• [Passage cité]:
Dans mon livre De quoi Sarkozy est-il le nom ?, j’ai proposé d’appeler « hypothèse communiste » ce qui a animé, de la Révolution française aux années quatre-vingt du XXe siècle, les politiques révolutionnaires, ou politiques d’émancipation. Cette appellation concerne quelques principes. Certains sont négatifs : la conviction qu’on ne saurait confier l’organisation de la société à la concurrence des égoïsmes, et que donc la propriété privée doit être sévèrement limitée. Ou : l’État, puissance répressive extérieure, est appelé à disparaître. Ou encore : il convient de faire cesser toute opposition sociale entre le travail intellectuel et le travail manuel. D’autres principes sont quant à eux positifs : un seul monde des humains vivants doit se substituer à la fermeture des territoires. Ou : l’égalité est la seule maxime fondamentale de toute politique. Ou encore : la figure créatrice du travail exige la polyvalence de tous en lieu et place de la division et de la spécialisation.
Le jugement que la Restauration politique rampante a imposé depuis trente ans est que toutes les tentatives de réalisation des principes que résume l’hypothèse communiste se sont soldées par de tragiques échecs, et que l’hypothèse est donc invalidée par l’Histoire. De là qu’il faudrait se résigner, comme au moindre mal, à l’économie de marché, à une démocratie élective rabougrie, à la pérennité des inégalités, à d’innombrables guerres sordides, et finalement à l’insignifiance de la vie. On pourrait sur ce point remarquer que le capitalisme, même si on considère les choses en gros, n’a nullement fait la preuve qu’il était un « moindre mal ». Pour quelques séquences (jamais plus de vingt-cinq ans) d’une prospérité localisée qui ressemble fort à un gaspillage irrationnel, du reste très chèrement payée dans les zones (les plus nombreuses, les plus peuplées) où cette prospérité et ce gaspillage n’existent pas, que de guerres atroces, que de pillages, que de répressions féroces ! Que de crises où disparaissent des quantités inimaginables de valeur ! Que de stupidité dans une conception enchaînée et dérisoire de l’existence !

• [Consigne de l'exercice]: Traduisez en anglais cette phrase de l'extrait sur l'hypothèse communiste : « Que de crises où disparaissent des quantités inimaginables de valeur ! »

Enregistrements conservés:

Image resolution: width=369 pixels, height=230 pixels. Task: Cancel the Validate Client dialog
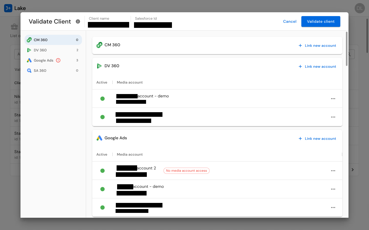[290, 21]
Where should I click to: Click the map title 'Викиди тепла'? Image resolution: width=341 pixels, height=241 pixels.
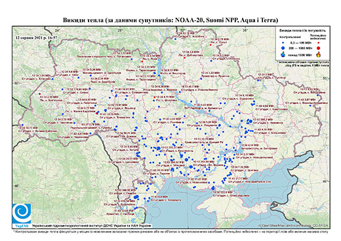[83, 20]

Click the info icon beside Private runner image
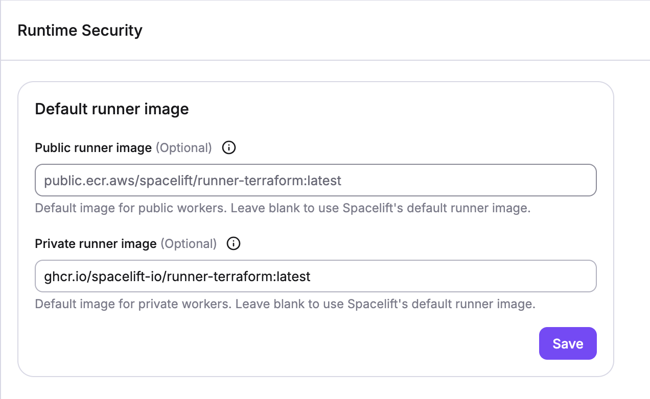[234, 244]
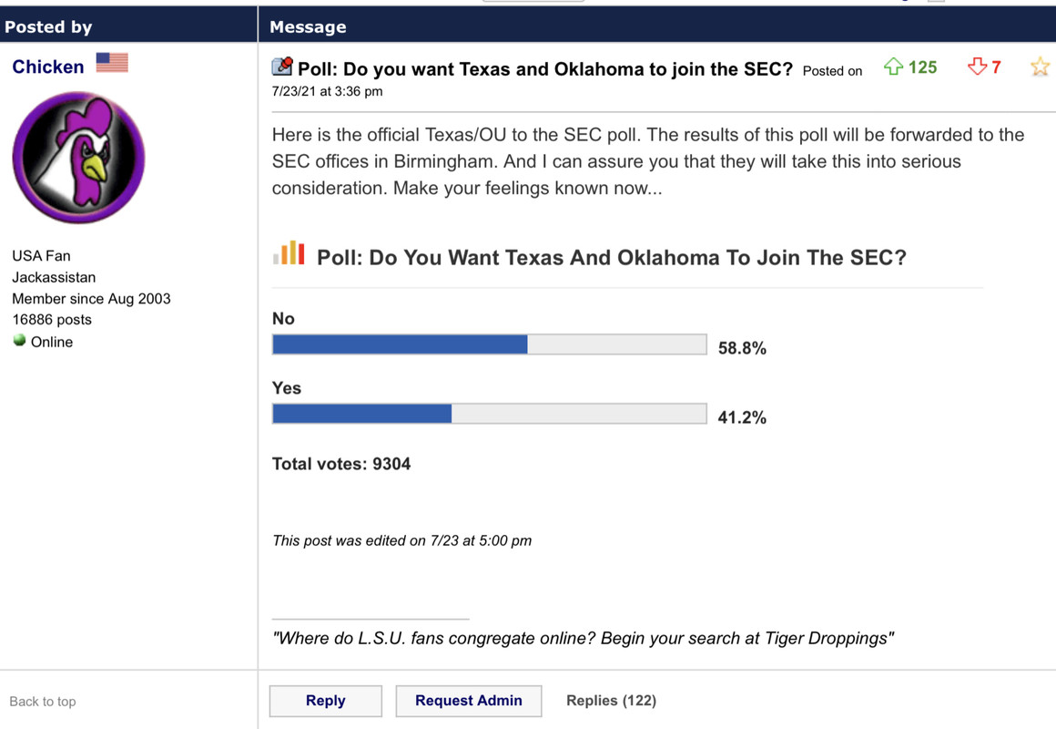The height and width of the screenshot is (729, 1056).
Task: Click the Total votes: 9304 text
Action: (341, 464)
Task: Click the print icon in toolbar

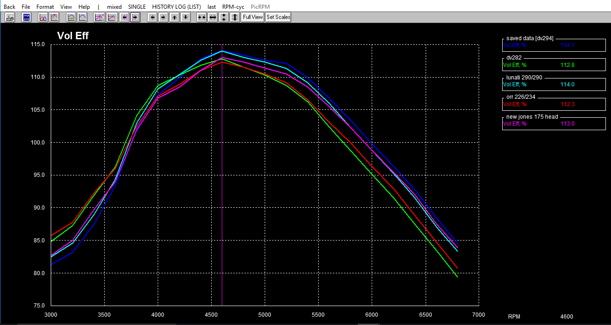Action: pos(10,18)
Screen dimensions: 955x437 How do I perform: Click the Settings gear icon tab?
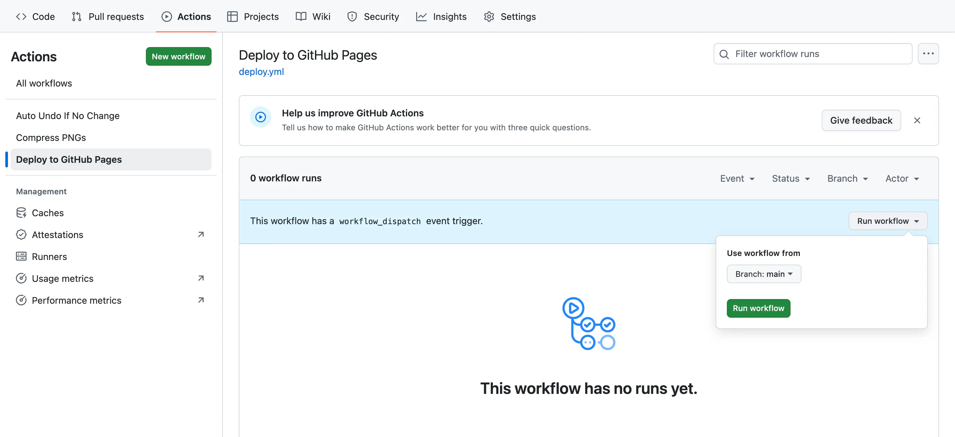pos(489,17)
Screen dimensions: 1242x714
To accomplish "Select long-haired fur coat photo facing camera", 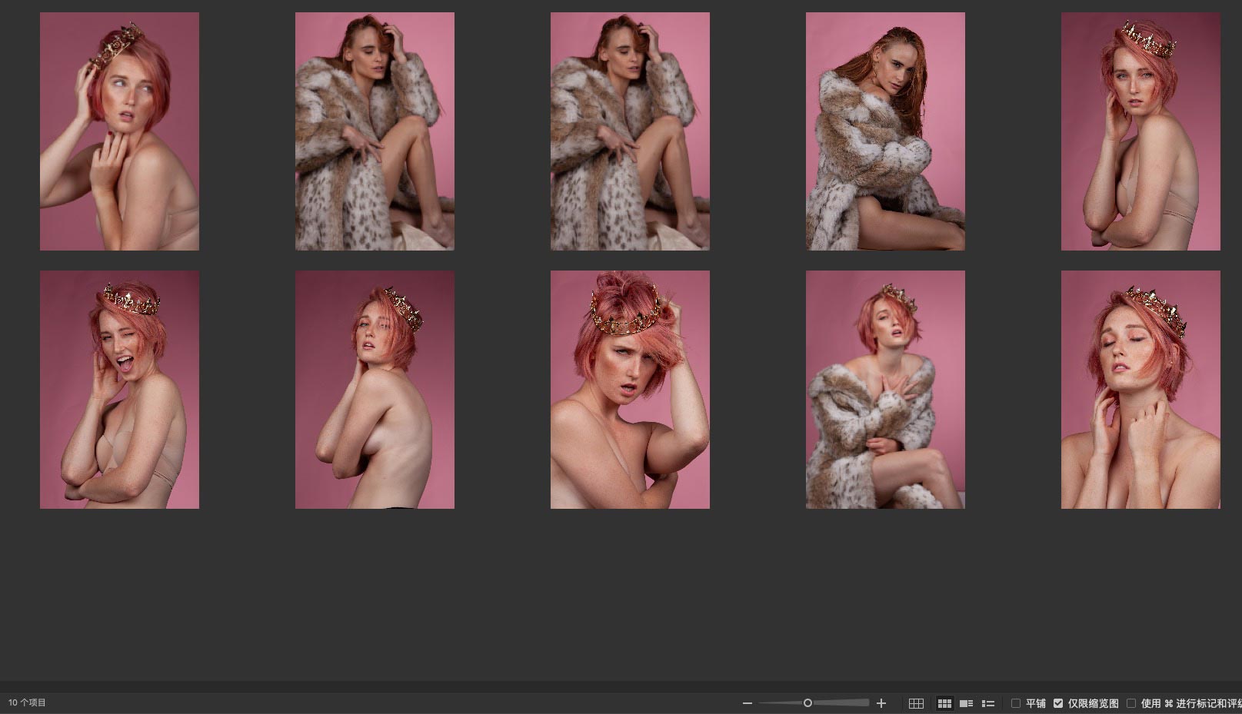I will [885, 131].
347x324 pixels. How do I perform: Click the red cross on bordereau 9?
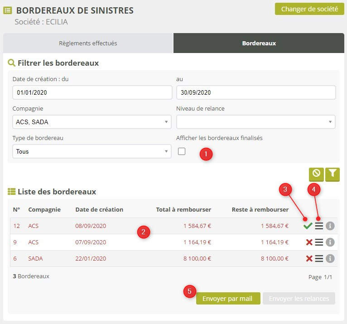point(309,242)
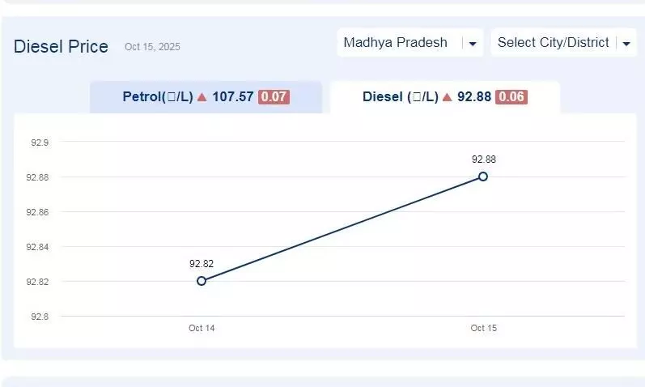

• [Résultat obtenu]: So many crises in which unimaginable quantities of value vanish!